The movement to make the United States pay reparations to black descendants of slaves was given its most significant backing to date on Wednesday, as the House Judiciary Committee approved a proposal to begin studying the issue.
The Committee’s vote does not mean reparations are likely any time soon: their support for a new commission to investigate does not mean legislation to create the commission will make it to the House floor.
Even if it does proceed to a vote, there is no guarantee that it would survive that vote, as the Democrats hold an extremely narrow majority.
There’s even less of a chance it would make it through the Senate, as 10 Republicans would need to sign on to make it filibuster-proof.

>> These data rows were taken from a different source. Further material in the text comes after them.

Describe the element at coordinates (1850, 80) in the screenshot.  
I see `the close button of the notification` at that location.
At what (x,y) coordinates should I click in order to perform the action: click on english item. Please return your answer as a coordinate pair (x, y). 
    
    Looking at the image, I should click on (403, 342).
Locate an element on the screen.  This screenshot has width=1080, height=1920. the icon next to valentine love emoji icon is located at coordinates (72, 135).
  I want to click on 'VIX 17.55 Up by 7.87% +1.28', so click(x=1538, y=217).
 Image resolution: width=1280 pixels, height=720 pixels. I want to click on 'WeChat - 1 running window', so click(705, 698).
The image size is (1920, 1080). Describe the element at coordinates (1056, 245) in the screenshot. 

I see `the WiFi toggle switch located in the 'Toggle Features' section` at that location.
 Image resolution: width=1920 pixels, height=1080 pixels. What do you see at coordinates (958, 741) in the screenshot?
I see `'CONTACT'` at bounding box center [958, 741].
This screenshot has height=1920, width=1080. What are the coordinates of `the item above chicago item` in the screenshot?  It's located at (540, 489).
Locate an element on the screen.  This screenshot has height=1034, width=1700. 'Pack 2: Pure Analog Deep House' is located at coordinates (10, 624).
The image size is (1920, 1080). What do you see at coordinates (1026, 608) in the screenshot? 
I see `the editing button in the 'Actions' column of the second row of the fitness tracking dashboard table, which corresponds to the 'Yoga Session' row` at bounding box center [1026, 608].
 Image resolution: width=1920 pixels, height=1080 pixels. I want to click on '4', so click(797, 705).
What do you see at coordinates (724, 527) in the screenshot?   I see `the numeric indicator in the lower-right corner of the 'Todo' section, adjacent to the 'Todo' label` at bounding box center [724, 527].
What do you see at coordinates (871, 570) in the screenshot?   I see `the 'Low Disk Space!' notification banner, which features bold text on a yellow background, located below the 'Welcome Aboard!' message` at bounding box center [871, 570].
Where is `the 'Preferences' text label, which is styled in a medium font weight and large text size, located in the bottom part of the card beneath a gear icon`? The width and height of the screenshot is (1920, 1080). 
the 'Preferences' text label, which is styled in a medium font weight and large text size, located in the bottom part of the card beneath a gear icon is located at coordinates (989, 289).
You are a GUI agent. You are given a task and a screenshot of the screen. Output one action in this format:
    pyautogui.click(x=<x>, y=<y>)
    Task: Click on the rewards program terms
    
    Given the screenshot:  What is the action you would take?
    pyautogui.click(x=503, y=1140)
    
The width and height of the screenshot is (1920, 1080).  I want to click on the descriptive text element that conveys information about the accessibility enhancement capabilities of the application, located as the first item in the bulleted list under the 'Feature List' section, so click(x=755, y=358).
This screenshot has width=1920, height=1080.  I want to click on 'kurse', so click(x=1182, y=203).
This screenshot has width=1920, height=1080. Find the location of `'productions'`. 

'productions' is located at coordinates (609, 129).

However, supporters of reparations were celebrating, with Shelia Jackson Lee, the New York congresswoman who sponsored the bill, describing it as a triumph.
Rep. Sheila Jackson Lee of New York, seen Wednesday, is the primary sponsor of the bill
‘No such bill has ever come this far during Congressional history of the United States,’ she said, following the vote.
The bill, H.R. 40, aims to establish a 13-person commission to study whether the descendants of slaves should receive compensation from the U.S. government.
The same reparations bill was first introduced in the House in 1989, but never received a committee vote.
An estimated 40 million black Americans could receive some sort of payment to the tune of trillions of dollars.
The move comes days after President Joe Biden reiterated his support for the study during a meeting with leaders of the Congressional Black Caucus.
Judiciary Committee Chairman Jerry Nadler presides over a markup session on Wednesday that includes H.R. 40, which creates a commission that would study giving reparations to the descendants of slaves
Wednesday’s Judiciary Committee vote was the first time a reparations bill was voted on
‘We did bring up the issue of reparations,’ said Jackson Lee outside the White House on Tuesday, at the conclusion of the meeting.
‘We have heard not only from the president, but the White House and his team, that he is committed to this concept.
‘We are grateful for that,’ she added.
WHO WOULD BE ON THE COMMISSION?
A. Three members shall be appointed by the President.
B. Three members shall be appointed by the Speaker of the House of Representatives.
C. One member shall be appointed by the President pro tempore of the Senate.
D. Six members shall be selected from the major civil society and reparations organizations that have historically championed the cause of reparatory justice.
The resolution to study reparations was first introduced by the now late Rep. John Conyers in 1989 and was named after the ’40 acres and a mule’ that freed black Americans had been promised, but the federal government didn’t act on.
Conyers died in October 2019 aged 90, having spent 52 years serving as a representative for an area around Detroit.
In a House Judiciary subcommittee hearing on the bill in February, witnesses provided the historical context for reparations – pointing out that government had paid them before.
Kathy Masaoka, co-chair of the Nikkei for Civil Rights & Redress, spoke of the reparations given to interned Japanese Americans, and also noted that the commission hearings – which H.R. 40 would green light – helped the healing process in the community.
North Carolina Democratic Rep. Deborah Ross spoke about how her state paid out reparations to those who were forcibly sterilized by the government.
‘I don’t believe that this particular resolution prescribes a way of going forward, but it’s a conversation about what we need to do,’ Ross said.
‘And just as we did in North Carolina, when we passed a bill compensating people for forced sterilization, a terrible, terrible chapter in our history.’
More recently, Evanston, Illinois became the first city in the country to approve a reparations plan to help black resident who were hurt by the municipality’s housing laws.
The plan has a narrow scope and would give $25,000 in grants to black residents or their descendants who lived in the city from 1919 to 1969 and suffered from housing discrimination.
Residents who suffered housing discrimination after 1969 at the hands of the city are also eligible for the money.
The money can be used to help buy a home, pay down a mortgage or for home improvements.
In 2019, Evanston approved a $10 million reparations fund, with the money coming from legal cannabis sales. An initial $400,000 was set aside for the housing reparations.
Republican witnesses at the February hearing argued it could be difficult to figure out a scope of who would benefit.
‘Where would the money from from? Does it come from all the other races except the black taxpayers? Who is black? What percentage of black must you be to receive reparations? Do you go to 23andMe or a DNA test to determine the percentage of blackness?’ asked former National Football League player Herschel Walker, one of the GOP witnesses.